Development and Application of SLIM-based Mobility-Aligned Fragmentation for Protein Analysis

Significance of the Topic

The integration of high-resolution ion mobility (HRIM) with mass spectrometry enhances separation and structural insight in proteomics.

Mobility-aligned fragmentation (MAF) exploits SLIM technology to align precursor and fragment ions by their drift times, delivering precise peptide identification without traditional quadrupole isolation.

Study Objectives and Overview

This work introduces MAF using a 13 m SLIM module coupled to a Q-TOF instrument, aiming to establish a robust data-independent fragmentation workflow.

A bovine serum albumin (BSA) tryptic digest served as a model system to validate LC-IM-MS/MS performance under varying gradient lengths and direct infusion conditions.

Methodology

A standardized BSA digest was analyzed by reverse-phase LC (30 min and 90 min gradients) and by direct infusion.

Ion mobility separation in the SLIM device was combined with low (0 V) and high (30 V) collision energies to generate precursor and product ion spectra.

Frames acquired at different energies were stitched based on arrival time distributions (ATDs) and processed in Skyline for peptide identification.

Instrumentation

• 13 m SLIM HRIM device (MOBIETM, MOBILion Systems)
• 6546 Q-TOF mass spectrometer (Agilent Technologies)
• 1290 Infinity II LC system (Agilent Technologies)
• HRIM Data Processor (HRIM-DP) and PNNL Preprocessor v3.0
• Skyline software with IM-MS Browser

Main Results and Discussion

MAF generated arrival-time aligned MS/MS spectra, with precursor and fragment ions coalescing in the drift time domain.

Sequence coverage of BSA peptides was highest in 90 min LC runs, followed by 30 min gradients; direct infusion confirmed proof of concept.

All MAF datasets were compatible with Skyline, enabling semi-automated analysis comparable to conventional DDA/DIA approaches.

Benefits and Practical Applications

• Eliminates quadrupole-based precursor isolation
• Enables rapid, data-independent MS/MS acquisition
• Fully integrates with established proteomics software for streamlined workflows
• Suitable for high-throughput QA/QC, industrial analytics, and academic research

Future Trends and Applications

Further coupling of MAF with advanced chromatographic and automation platforms will increase throughput and reproducibility.

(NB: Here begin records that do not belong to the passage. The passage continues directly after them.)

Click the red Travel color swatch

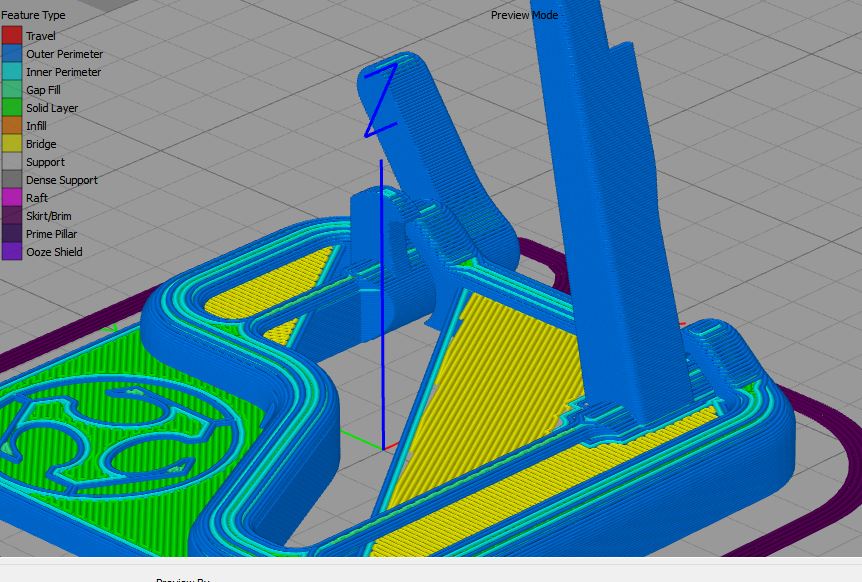pos(12,36)
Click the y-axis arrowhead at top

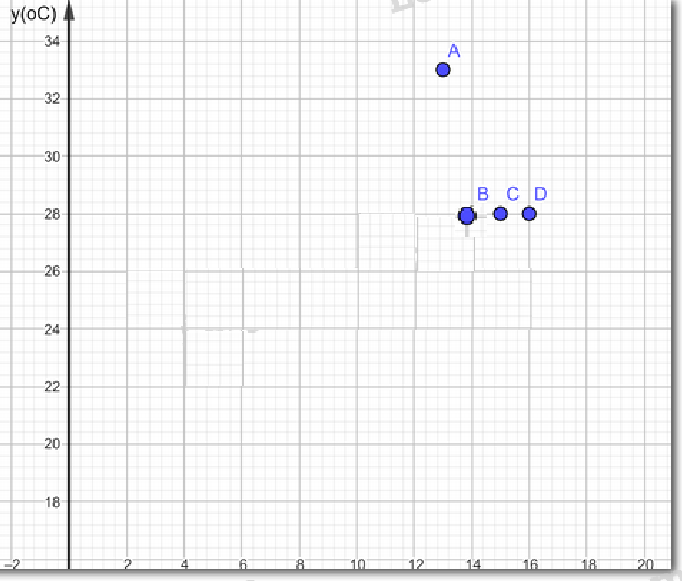pyautogui.click(x=68, y=12)
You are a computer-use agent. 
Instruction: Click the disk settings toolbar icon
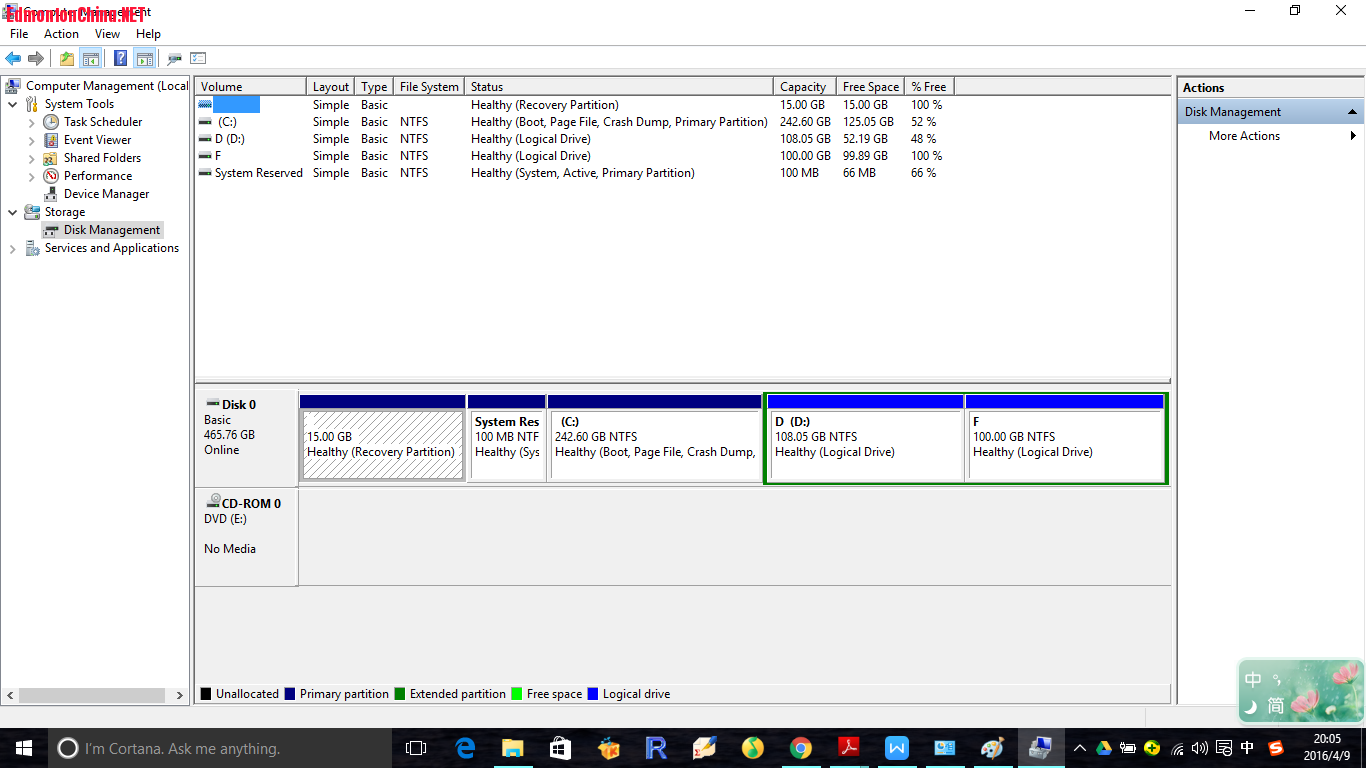pos(175,59)
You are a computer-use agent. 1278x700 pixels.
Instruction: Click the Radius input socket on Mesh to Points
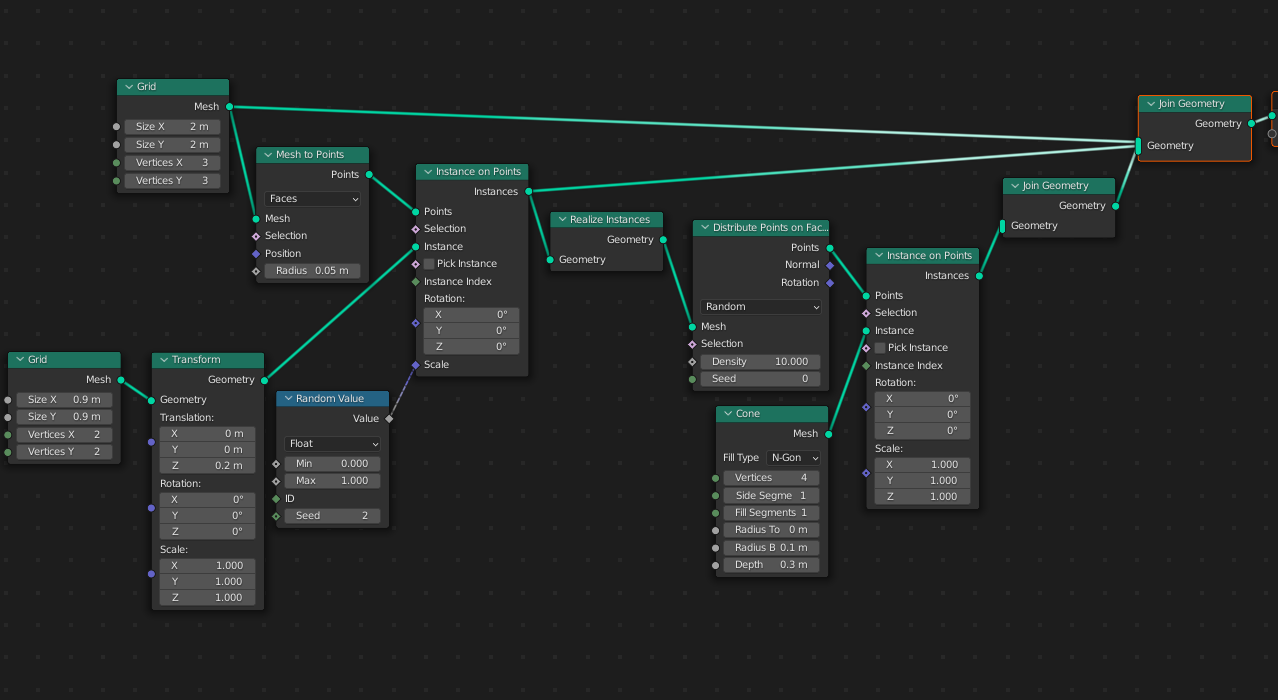(256, 271)

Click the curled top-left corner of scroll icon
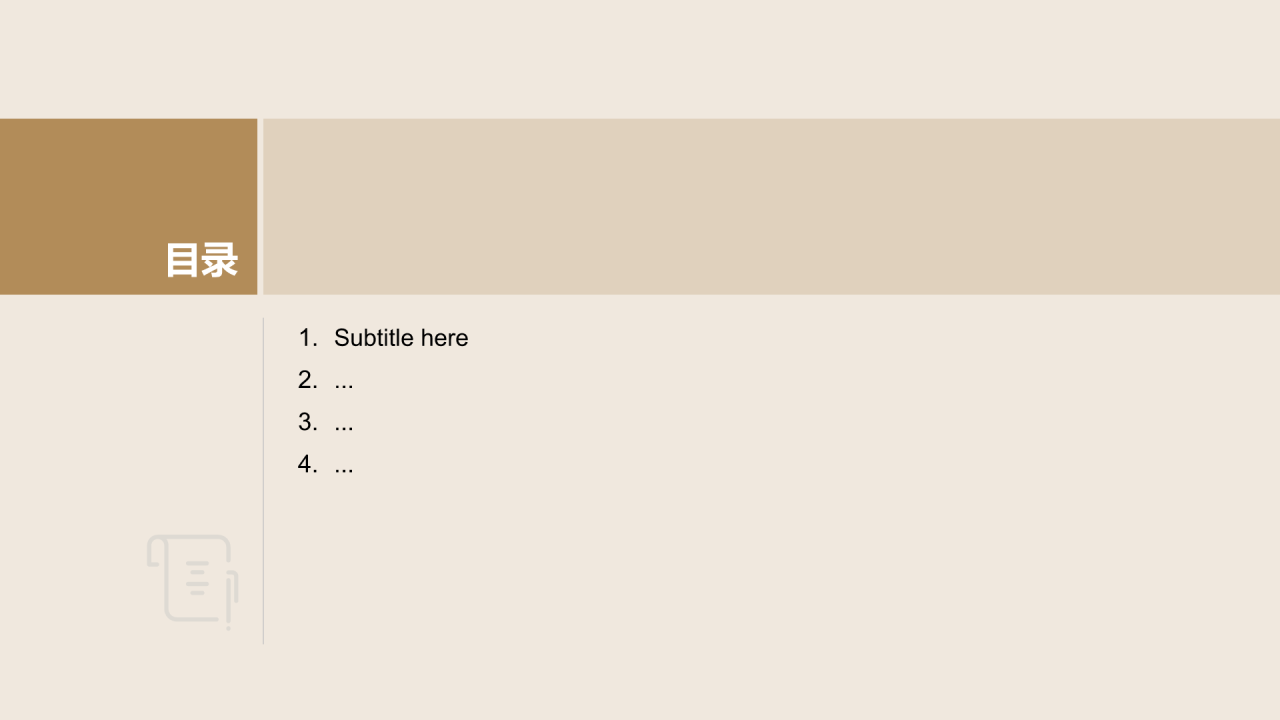point(155,551)
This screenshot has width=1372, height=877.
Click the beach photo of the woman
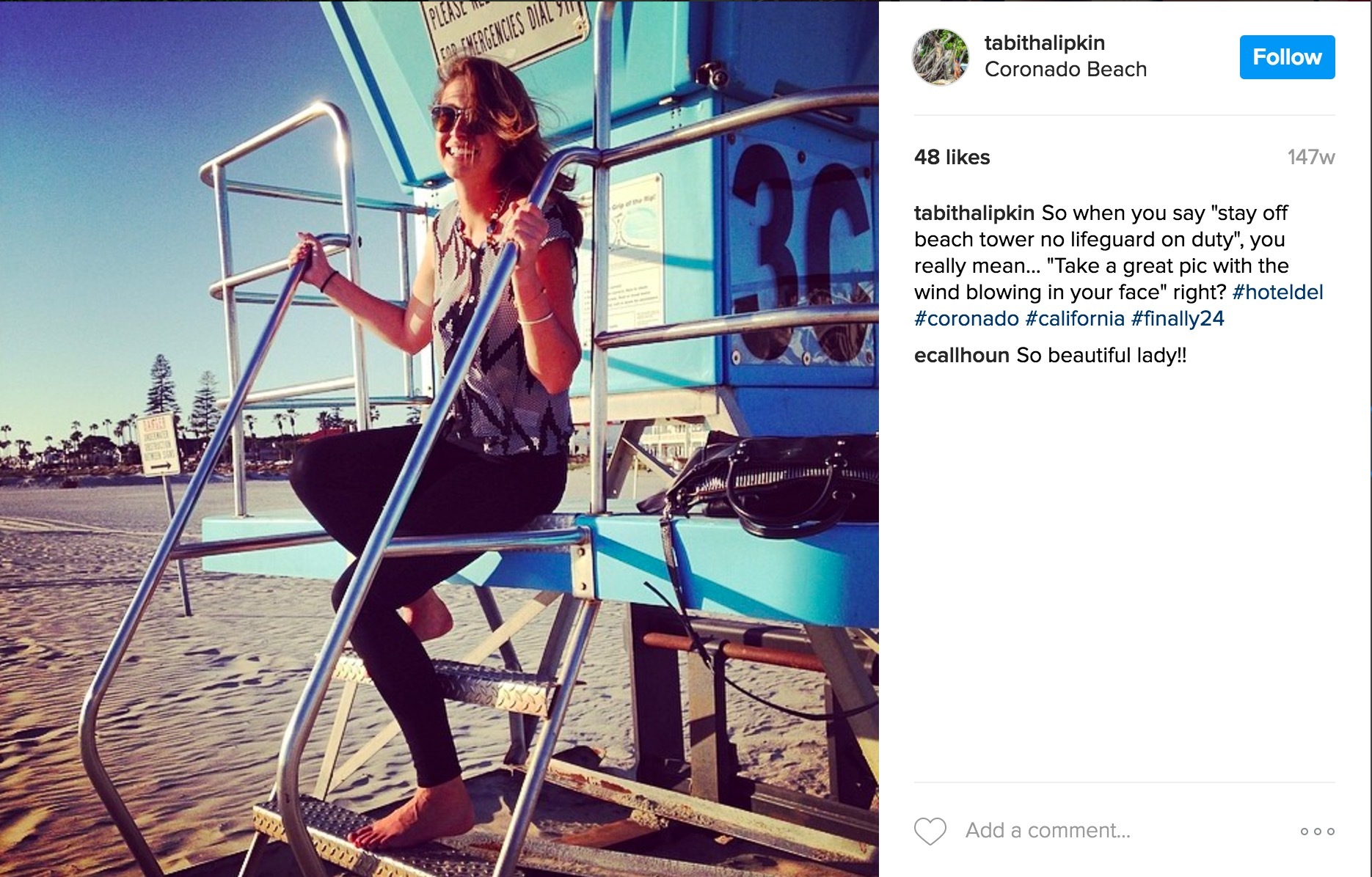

Application to complex proteomes, post-translational modification analysis, and real-time AI-driven data processing will expand analytical capabilities.

Scaling SLIM-based fragmentation to larger biomolecules and multi-omic studies represents a key future direction.

Conclusion

Mobility-aligned fragmentation via SLIM technology offers a robust, quadrupole-free approach for peptide fragmentation and identification, demonstrating high sequence coverage and seamless software compatibility.

References

• Scientific Data. 2020;7(1):389.
• Nature Methods. 2014;11(2):167-170.
• Journal of Proteome Research. 2015;14(12):5378-5387.
• Analytical Chemistry. 2018;90(15):9529-9537.